A contract for the roof work will be sought soon, but because of the amount of materials needed and lack of availability, the project likely wouldn’t start until next spring, Shasho said.

There would likely be scaffolding erected in December or January, Miasek said.

Councilman Jimmy Hughes, D-2nd Ward, said he wanted to know why it wasn’t until now that council was hearing about the issue.

Miasek said a study of the roof was done only recently.

The interceptor sewer work is part of the city’s $160 million worth of wastewater improvements it is required to do under a 2014 settlement it reached with the U.S. Environmental Protection Agency.

The EPA originally had ordered the city in 2002 to do $310 million worth of work, but it was negotiated down to $160 million in 2014 with the expectation it would be finished in 20 years.

The city is trying to get that price tag lowered with officials saying it is too high.

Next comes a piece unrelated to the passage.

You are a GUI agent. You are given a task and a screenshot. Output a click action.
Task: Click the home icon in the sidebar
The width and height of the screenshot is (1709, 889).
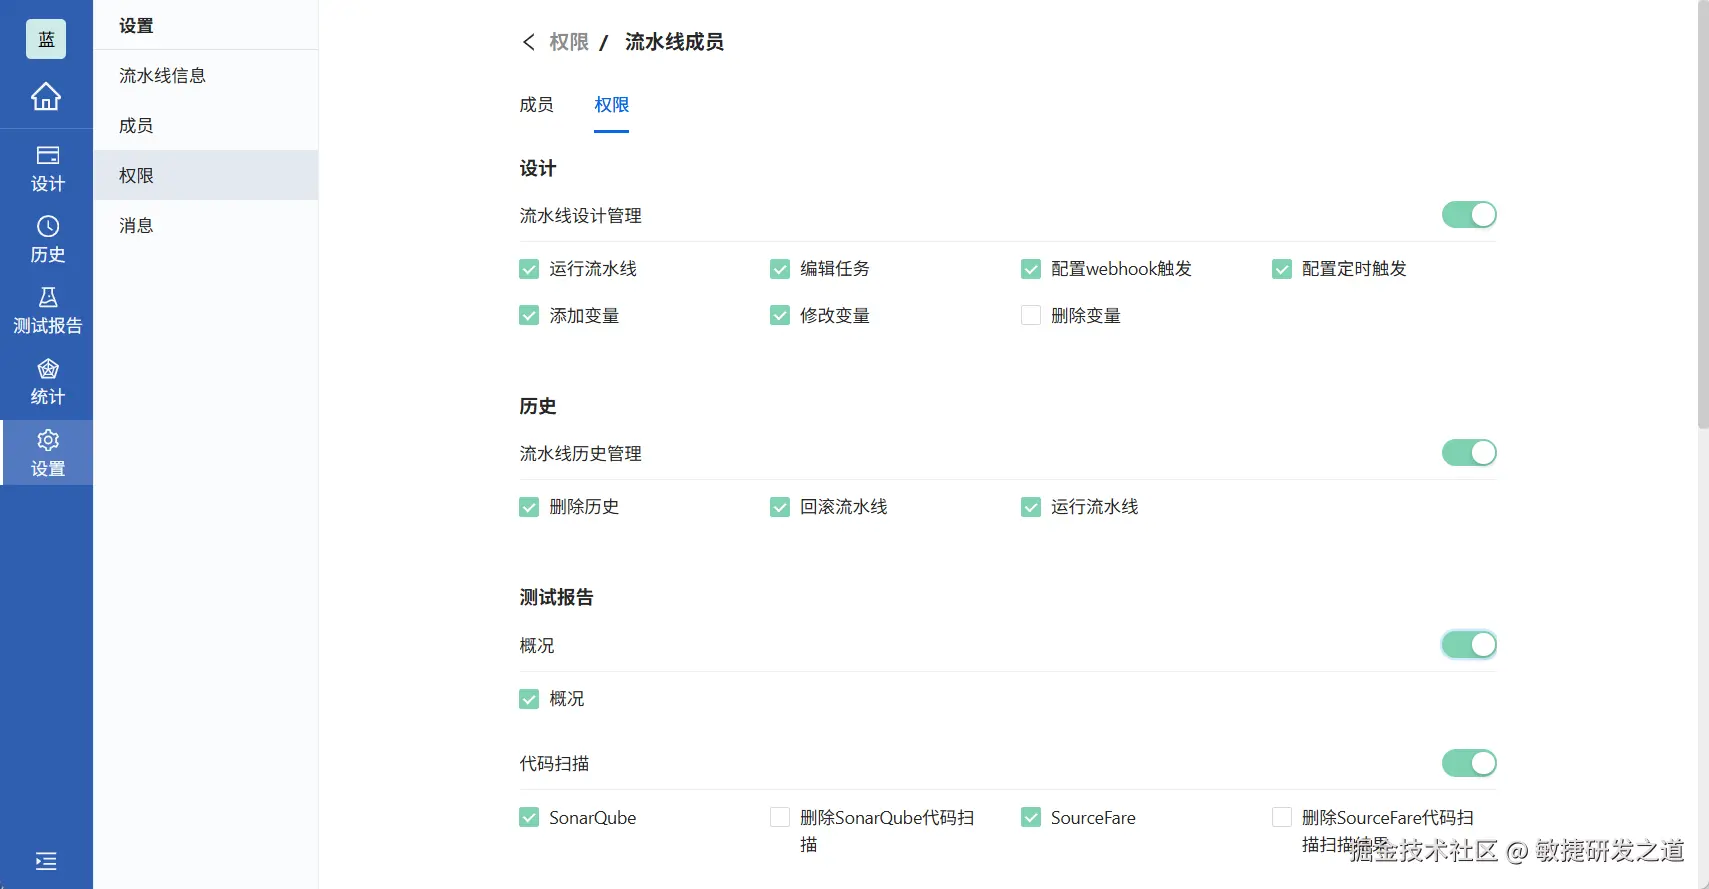coord(46,97)
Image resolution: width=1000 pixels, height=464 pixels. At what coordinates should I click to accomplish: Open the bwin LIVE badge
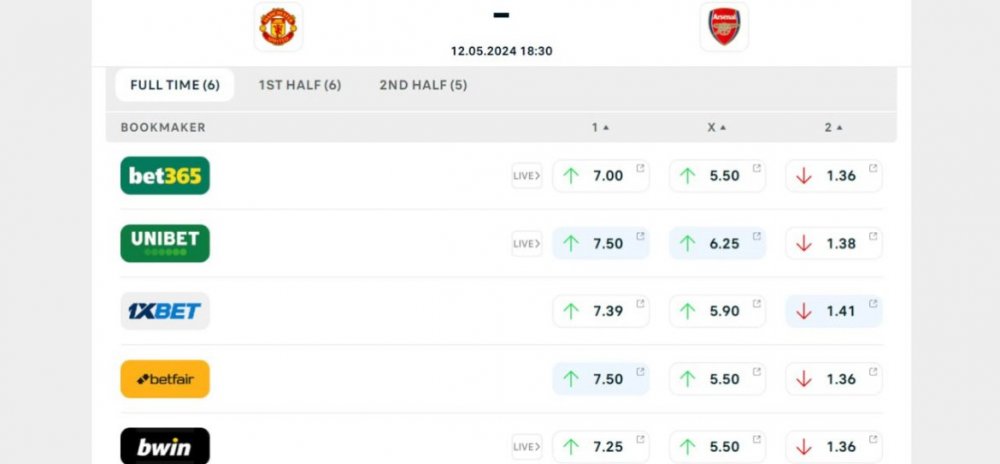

The first phase, which is mostly done, is to improve the city’s wastewater treatment plant.

The city has skipped the second phase, which is a new facility near the treatment plant to better control sewage in heavier rainfalls and is slowly moving ahead with the third phase. The third phase is to replace 13 lines that dump wastewater into Mill Creek and build an interceptor.


Before Wednesday’s council meeting, held at the Mahoning County Courthouse, members of SOBE Concerned Citizens held a protest, urging city officials to publicly state their opposition to SOBE Thermal Energy Systems LLC’s plan to shred tires that would be converted into gas to provide steam energy at its plant at 205 North Ave., a short distance from the city’s downtown.

Several council members and administration officials already have expressed opposition.

“What we’re saying is we want to stand with city officials and tell them no to SOBE,” Susie Beiersdorfer of Youngstown, a SOBE Concerned Citizens member, said. “We’re not guinea pigs. Don’t put something that’s not been proven safe near our residents.”

The Ohio EPA held a lengthy public hearing Aug. 10 to receive public feedback on the proposal. Most of those who attended the meeting oppose the project.

The project needs state EPA approval for permits to move forward.

City council’s environment, climate and sustainability committee will meet today to recommend the full legislative body pass a resolution, likely at the Sept. 20 meeting, in formal opposition to the plan.